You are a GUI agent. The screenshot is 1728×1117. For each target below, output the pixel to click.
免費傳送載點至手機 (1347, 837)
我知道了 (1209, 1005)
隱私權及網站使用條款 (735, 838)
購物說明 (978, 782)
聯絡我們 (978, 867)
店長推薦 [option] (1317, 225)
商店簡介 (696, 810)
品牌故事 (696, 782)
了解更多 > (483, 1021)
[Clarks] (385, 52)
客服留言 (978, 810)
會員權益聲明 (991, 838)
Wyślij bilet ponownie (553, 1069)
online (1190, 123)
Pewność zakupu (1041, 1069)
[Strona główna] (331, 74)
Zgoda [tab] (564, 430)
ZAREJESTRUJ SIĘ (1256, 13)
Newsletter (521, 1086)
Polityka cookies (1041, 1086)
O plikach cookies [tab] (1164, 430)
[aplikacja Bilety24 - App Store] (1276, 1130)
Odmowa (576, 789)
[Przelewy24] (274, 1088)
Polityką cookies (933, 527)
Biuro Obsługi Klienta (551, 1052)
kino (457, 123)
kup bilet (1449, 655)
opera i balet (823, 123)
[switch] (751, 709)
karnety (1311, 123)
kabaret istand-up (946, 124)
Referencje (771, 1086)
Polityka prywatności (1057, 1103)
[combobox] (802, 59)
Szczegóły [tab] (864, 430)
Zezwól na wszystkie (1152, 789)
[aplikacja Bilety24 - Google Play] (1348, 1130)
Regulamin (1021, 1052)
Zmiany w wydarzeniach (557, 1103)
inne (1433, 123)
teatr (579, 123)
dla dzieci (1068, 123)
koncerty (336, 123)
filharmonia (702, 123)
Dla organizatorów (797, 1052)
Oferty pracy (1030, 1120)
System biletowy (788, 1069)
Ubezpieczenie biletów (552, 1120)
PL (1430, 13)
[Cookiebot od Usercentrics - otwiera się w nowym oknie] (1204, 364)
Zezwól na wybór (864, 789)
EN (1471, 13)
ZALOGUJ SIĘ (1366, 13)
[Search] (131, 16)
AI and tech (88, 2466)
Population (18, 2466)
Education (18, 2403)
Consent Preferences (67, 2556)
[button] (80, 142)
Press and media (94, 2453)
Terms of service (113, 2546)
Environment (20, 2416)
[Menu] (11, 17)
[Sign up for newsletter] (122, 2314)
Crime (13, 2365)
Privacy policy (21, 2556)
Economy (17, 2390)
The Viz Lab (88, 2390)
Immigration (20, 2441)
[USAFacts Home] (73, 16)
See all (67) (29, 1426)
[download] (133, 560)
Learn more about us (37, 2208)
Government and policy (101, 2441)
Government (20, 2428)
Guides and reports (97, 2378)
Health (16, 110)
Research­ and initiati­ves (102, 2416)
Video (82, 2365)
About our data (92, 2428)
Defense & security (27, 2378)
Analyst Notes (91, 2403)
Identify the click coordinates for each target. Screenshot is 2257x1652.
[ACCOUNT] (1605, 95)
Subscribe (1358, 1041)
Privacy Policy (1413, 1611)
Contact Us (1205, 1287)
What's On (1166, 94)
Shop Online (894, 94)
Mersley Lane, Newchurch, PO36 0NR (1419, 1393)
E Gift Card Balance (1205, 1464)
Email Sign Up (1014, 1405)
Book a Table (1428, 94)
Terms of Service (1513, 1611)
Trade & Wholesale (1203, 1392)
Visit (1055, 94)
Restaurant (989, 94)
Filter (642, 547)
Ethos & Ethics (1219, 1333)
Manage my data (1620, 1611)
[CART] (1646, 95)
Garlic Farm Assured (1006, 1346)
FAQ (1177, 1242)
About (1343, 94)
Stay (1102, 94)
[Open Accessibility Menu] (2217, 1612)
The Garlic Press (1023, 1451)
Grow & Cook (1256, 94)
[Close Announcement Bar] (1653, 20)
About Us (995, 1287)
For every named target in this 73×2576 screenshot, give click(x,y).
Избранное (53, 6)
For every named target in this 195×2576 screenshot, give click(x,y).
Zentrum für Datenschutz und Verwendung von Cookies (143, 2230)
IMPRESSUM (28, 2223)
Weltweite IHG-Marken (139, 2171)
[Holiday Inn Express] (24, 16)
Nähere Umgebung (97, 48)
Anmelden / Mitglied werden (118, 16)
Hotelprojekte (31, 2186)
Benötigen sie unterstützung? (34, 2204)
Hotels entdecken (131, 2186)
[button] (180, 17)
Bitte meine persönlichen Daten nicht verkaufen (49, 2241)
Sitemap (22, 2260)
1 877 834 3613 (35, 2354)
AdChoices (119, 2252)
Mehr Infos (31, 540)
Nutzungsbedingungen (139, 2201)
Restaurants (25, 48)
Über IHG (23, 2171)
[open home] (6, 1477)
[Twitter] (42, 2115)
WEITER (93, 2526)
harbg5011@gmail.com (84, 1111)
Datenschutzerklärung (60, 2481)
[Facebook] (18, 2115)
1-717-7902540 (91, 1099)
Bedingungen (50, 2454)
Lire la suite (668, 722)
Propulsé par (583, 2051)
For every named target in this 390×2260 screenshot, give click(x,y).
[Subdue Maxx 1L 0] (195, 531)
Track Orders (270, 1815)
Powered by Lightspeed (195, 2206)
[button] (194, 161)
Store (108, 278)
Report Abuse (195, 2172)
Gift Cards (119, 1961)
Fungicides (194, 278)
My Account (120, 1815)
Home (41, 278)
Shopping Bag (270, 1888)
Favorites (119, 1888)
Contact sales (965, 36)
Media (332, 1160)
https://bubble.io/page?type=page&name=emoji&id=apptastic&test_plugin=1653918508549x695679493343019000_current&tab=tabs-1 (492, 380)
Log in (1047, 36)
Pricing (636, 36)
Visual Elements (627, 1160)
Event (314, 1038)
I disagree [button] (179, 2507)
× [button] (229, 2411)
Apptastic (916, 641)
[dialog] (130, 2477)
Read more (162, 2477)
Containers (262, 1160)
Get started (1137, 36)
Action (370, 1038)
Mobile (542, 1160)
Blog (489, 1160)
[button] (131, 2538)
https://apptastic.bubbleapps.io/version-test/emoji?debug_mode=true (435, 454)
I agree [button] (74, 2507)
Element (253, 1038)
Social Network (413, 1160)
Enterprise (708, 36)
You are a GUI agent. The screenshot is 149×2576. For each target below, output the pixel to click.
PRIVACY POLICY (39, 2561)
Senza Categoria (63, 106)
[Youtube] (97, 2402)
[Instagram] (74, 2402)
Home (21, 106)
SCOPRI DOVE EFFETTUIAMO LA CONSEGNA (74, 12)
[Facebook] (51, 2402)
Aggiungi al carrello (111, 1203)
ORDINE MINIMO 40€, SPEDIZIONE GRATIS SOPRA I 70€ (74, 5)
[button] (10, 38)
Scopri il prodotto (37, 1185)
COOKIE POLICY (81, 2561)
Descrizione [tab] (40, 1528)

• Your assignment
All lines from the records above should be copied exactly.

• Exercise solution
You are a GUI agent. The screenshot is 1728×1117. For each target below, output the pixel to click.
免費傳送載點至手機 (1347, 837)
我知道了 (1209, 1005)
隱私權及網站使用條款 (735, 838)
購物說明 (978, 782)
聯絡我們 (978, 867)
店長推薦 [option] (1317, 225)
商店簡介 (696, 810)
品牌故事 (696, 782)
了解更多 > (483, 1021)
[Clarks] (385, 52)
客服留言 (978, 810)
會員權益聲明 (991, 838)
Wyślij bilet ponownie (553, 1069)
online (1190, 123)
Pewność zakupu (1041, 1069)
[Strona główna] (331, 74)
Zgoda [tab] (564, 430)
ZAREJESTRUJ SIĘ (1256, 13)
Newsletter (521, 1086)
Polityka cookies (1041, 1086)
O plikach cookies [tab] (1164, 430)
[aplikacja Bilety24 - App Store] (1276, 1130)
Odmowa (576, 789)
[Przelewy24] (274, 1088)
Polityką cookies (933, 527)
Biuro Obsługi Klienta (551, 1052)
kino (457, 123)
kup bilet (1449, 655)
opera i balet (823, 123)
[switch] (751, 709)
karnety (1311, 123)
kabaret istand-up (946, 124)
Referencje (771, 1086)
Polityka prywatności (1057, 1103)
[combobox] (802, 59)
Szczegóły [tab] (864, 430)
Zezwól na wszystkie (1152, 789)
[aplikacja Bilety24 - Google Play] (1348, 1130)
Regulamin (1021, 1052)
Zmiany w wydarzeniach (557, 1103)
inne (1433, 123)
teatr (579, 123)
dla dzieci (1068, 123)
koncerty (336, 123)
filharmonia (702, 123)
Dla organizatorów (797, 1052)
Oferty pracy (1030, 1120)
System biletowy (788, 1069)
Ubezpieczenie biletów (552, 1120)
PL (1430, 13)
[Cookiebot od Usercentrics - otwiera się w nowym oknie] (1204, 364)
Zezwól na wybór (864, 789)
EN (1471, 13)
ZALOGUJ SIĘ (1366, 13)
[Search] (131, 16)
AI and tech (88, 2466)
Population (18, 2466)
Education (18, 2403)
Consent Preferences (67, 2556)
[button] (80, 142)
Press and media (94, 2453)
Terms of service (113, 2546)
Environment (20, 2416)
[Menu] (11, 17)
[Sign up for newsletter] (122, 2314)
Crime (13, 2365)
Privacy policy (21, 2556)
Economy (17, 2390)
The Viz Lab (88, 2390)
Immigration (20, 2441)
[USAFacts Home] (73, 16)
See all (67) (29, 1426)
[download] (133, 560)
Learn more about us (37, 2208)
Government and policy (101, 2441)
Government (20, 2428)
Guides and reports (97, 2378)
Health (16, 110)
Research­ and initiati­ves (102, 2416)
Video (82, 2365)
About our data (92, 2428)
Defense & security (27, 2378)
Analyst Notes (91, 2403)
Identify the click coordinates for each target. Screenshot is 2257x1652.
[ACCOUNT] (1605, 95)
Subscribe (1358, 1041)
Privacy Policy (1413, 1611)
Contact Us (1205, 1287)
What's On (1166, 94)
Shop Online (894, 94)
Mersley Lane, Newchurch, PO36 0NR (1419, 1393)
E Gift Card Balance (1205, 1464)
Email Sign Up (1014, 1405)
Book a Table (1428, 94)
Terms of Service (1513, 1611)
Trade & Wholesale (1203, 1392)
Visit (1055, 94)
Restaurant (989, 94)
Filter (642, 547)
Ethos & Ethics (1219, 1333)
Manage my data (1620, 1611)
[CART] (1646, 95)
Garlic Farm Assured (1006, 1346)
FAQ (1177, 1242)
About (1343, 94)
Stay (1102, 94)
[Open Accessibility Menu] (2217, 1612)
The Garlic Press (1023, 1451)
Grow & Cook (1256, 94)
[Close Announcement Bar] (1653, 20)
About Us (995, 1287)
For every named target in this 73×2576 screenshot, give click(x,y).
Избранное (53, 6)
For every named target in this 195×2576 screenshot, give click(x,y).
Zentrum für Datenschutz und Verwendung von Cookies (143, 2230)
IMPRESSUM (28, 2223)
Weltweite IHG-Marken (139, 2171)
[Holiday Inn Express] (24, 16)
Nähere Umgebung (97, 48)
Anmelden / Mitglied werden (118, 16)
Hotelprojekte (31, 2186)
Benötigen sie unterstützung? (34, 2204)
Hotels entdecken (131, 2186)
[button] (180, 17)
Bitte meine persönlichen Daten nicht verkaufen (49, 2241)
Sitemap (22, 2260)
1 877 834 3613 (35, 2354)
AdChoices (119, 2252)
Mehr Infos (31, 540)
Nutzungsbedingungen (139, 2201)
Restaurants (25, 48)
Über IHG (23, 2171)
[open home] (6, 1477)
[Twitter] (42, 2115)
WEITER (93, 2526)
harbg5011@gmail.com (84, 1111)
Datenschutzerklärung (60, 2481)
[Facebook] (18, 2115)
1-717-7902540 (91, 1099)
Bedingungen (50, 2454)
Lire la suite (668, 722)
Propulsé par (583, 2051)
For every named target in this 390×2260 screenshot, give click(x,y).
[Subdue Maxx 1L 0] (195, 531)
Track Orders (270, 1815)
Powered by Lightspeed (195, 2206)
[button] (194, 161)
Store (108, 278)
Report Abuse (195, 2172)
Gift Cards (119, 1961)
Fungicides (194, 278)
My Account (120, 1815)
Home (41, 278)
Shopping Bag (270, 1888)
Favorites (119, 1888)
Contact sales (965, 36)
Media (332, 1160)
https://bubble.io/page?type=page&name=emoji&id=apptastic&test_plugin=1653918508549x695679493343019000_current&tab=tabs-1 (492, 380)
Log in (1047, 36)
Pricing (636, 36)
Visual Elements (627, 1160)
Event (314, 1038)
I disagree [button] (179, 2507)
× [button] (229, 2411)
Apptastic (916, 641)
[dialog] (130, 2477)
Read more (162, 2477)
Containers (262, 1160)
Get started (1137, 36)
Action (370, 1038)
Mobile (542, 1160)
Blog (489, 1160)
[button] (131, 2538)
https://apptastic.bubbleapps.io/version-test/emoji?debug_mode=true (435, 454)
I agree [button] (74, 2507)
Element (253, 1038)
Social Network (413, 1160)
Enterprise (708, 36)
You are a GUI agent. The screenshot is 149×2576. For each target below, output the pixel to click.
PRIVACY POLICY (39, 2561)
Senza Categoria (63, 106)
[Youtube] (97, 2402)
[Instagram] (74, 2402)
Home (21, 106)
SCOPRI DOVE EFFETTUIAMO LA CONSEGNA (74, 12)
[Facebook] (51, 2402)
Aggiungi al carrello (111, 1203)
ORDINE MINIMO 40€, SPEDIZIONE GRATIS SOPRA I 70€ (74, 5)
[button] (10, 38)
Scopri il prodotto (37, 1185)
COOKIE POLICY (81, 2561)
Descrizione [tab] (40, 1528)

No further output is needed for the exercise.